The weather is warming up and there are more races for runners to enter. It is time to shake off the cold weather missed days of running and start to concentrate on getting the times down to what you set last summer or fall. There are a number of race entrants that do a slow jog or even walk a 5K distance. They mention that they are just in the race for exercise, or to support the sponsoring organizations charity, but whether they run for fun or not every runner or walker likes to know their time. Invariably everybody seems to like setting a PR in a race whether they run or walk. Walkers will pick up the pace, or even do a jog, to set a faster time.

There are two ways to run faster. The first is if you want to run fast, you have to train with faster practice runs. There are many forms of speed training for runners besides having a coach timing how fast you can run around a track. Running intervals around a track of varying distances is one of the best training practices to increase your running speed. For the average runner the difference between their average pace in a race and the pace around the track only has to be a few seconds. If you are running a 9 minute average pace (2:15 minutes per lap) in a race the pace around a track should be no faster than an 8:40 pace (2:10 minutes per lap). When that pace becomes comfortable another drop in lap time is necessary.

When you think that a 5 second faster time running a lap is over a minute faster time in a 5K race those small increases result in larger gains. By the end of the summer you are probably running over several minutes faster or more from the start of the season.

Running faster can be achieved with some ‘fartlek’ training. Fartlek method is during a practice session you run varying speeds and distances during the run. A quick sprint to the end of the block, a race pace to the next driveway, a faster race pace to that big tree, and a slow recovery job to that big house on the corner as examples. Even a block from the end of your run practicing your finish kick for the fans will help.

If you are a slow jogger or walker running faster takes time for the muscles of the legs and body to adapt to this new stress. Trying to run too fast, too soon, for many unconditioned runners may result in sore, and even strained, muscles. Give the body time to adjust to the extra stress of running faster.
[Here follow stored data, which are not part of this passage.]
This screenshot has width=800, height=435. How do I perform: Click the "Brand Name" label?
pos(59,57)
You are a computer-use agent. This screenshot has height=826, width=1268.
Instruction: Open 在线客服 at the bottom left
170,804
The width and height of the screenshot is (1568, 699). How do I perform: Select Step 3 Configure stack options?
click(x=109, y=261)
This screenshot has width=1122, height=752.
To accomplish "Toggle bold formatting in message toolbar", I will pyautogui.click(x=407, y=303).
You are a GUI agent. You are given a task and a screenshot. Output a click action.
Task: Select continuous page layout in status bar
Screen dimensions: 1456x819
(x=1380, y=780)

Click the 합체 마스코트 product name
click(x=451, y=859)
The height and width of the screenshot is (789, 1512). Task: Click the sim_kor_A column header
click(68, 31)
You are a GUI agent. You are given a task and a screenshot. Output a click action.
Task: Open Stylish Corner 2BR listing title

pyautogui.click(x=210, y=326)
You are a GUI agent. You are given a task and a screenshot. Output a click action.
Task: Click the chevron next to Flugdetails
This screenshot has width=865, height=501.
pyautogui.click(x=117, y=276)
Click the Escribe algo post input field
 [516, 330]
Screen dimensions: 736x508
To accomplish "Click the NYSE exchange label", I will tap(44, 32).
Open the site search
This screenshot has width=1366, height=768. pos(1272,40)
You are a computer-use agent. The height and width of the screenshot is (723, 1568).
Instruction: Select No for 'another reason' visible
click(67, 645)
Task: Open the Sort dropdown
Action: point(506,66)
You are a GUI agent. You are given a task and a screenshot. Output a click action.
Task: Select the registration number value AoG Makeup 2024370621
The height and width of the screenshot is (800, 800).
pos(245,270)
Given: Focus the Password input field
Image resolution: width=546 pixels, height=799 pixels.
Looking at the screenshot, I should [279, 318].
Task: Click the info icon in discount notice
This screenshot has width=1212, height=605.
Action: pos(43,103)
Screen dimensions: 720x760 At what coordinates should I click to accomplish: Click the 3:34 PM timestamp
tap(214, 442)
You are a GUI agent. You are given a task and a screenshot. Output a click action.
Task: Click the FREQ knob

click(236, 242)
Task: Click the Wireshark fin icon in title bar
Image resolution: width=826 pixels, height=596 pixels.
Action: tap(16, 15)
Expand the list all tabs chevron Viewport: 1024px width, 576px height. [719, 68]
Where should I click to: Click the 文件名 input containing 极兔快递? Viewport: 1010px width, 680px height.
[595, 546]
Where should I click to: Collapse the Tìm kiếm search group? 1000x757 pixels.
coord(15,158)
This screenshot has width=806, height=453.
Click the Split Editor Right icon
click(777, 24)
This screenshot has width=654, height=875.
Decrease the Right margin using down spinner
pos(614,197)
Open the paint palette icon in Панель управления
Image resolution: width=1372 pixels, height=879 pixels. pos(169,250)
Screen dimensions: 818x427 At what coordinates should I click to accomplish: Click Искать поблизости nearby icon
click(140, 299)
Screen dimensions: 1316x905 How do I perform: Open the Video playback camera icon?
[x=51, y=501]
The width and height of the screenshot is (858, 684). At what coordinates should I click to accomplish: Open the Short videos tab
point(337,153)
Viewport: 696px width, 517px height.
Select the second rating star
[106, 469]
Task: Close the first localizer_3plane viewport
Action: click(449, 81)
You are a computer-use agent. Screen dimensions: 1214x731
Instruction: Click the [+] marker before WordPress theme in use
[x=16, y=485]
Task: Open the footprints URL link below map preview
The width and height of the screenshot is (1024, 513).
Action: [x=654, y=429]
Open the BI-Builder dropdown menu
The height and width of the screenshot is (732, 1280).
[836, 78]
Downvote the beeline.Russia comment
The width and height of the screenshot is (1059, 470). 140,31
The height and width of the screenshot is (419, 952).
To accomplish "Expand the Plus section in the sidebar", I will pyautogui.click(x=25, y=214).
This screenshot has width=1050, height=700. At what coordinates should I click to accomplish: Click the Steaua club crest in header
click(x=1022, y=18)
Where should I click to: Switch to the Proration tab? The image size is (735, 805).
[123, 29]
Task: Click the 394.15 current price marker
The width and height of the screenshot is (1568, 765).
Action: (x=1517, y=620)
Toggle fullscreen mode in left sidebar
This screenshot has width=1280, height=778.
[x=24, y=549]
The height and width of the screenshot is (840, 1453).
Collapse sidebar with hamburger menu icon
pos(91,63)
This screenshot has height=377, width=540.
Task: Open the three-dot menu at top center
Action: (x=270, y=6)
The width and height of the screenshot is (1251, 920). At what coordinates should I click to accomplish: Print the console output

The practice of running a faster training run does not have to be done every run. During the week even two or three faster pace runs for part of the run will see improvement. Sometimes a training run with a faster pace included can be a welcome change in the routine.

The second thing needed to run faster is a mental adaptation. When you first start trying to run faster there is a certain level of discomfort. It does not necessarily have to be the old training standby of “No Pain, No Gain”. Discomfort maybe, but pain isn’t necessary for getting faster in a local 5K. The most difficult part of running a faster pace is the muscles may ache a little more, the breathing is faster, and that discomfort is hard to run through. Runners will be amazed how long they can run with this discomfort and still keep going. I can remember the first, and only, time I tried to run a 5 minute mile. That last lap was so hard to keep my concentration on maintaining my pace and I had to put the discomfort to the side and keep running. That last lap to run that 5 minute mile was why I only ran it one time. But, afterward it was a feeling of accomplishment that I did run that fast mile. It was worth it.

Trying to adjust to running with a little discomfort takes time to know your limits. There is a difference between running in pain that may result in an injury and knowing that a slight stress on the leg muscles and faster breathing is not going to hurt you.

The other part to the mental training is the distance of the race you want to run a PR in. A 5K distance has a relatively short time to feel uncomfortable. When you try to run a faster 10K or half marathon that time running with some discomfort is a little longer. And a marathon distance can be a real challenge to keep going when the discomfort may be up to an hour in length.

To run faster takes some increase in speed training in practice runs and getting to know that you can run faster and farther mentally. From experience that mental adjustment is a little more difficult.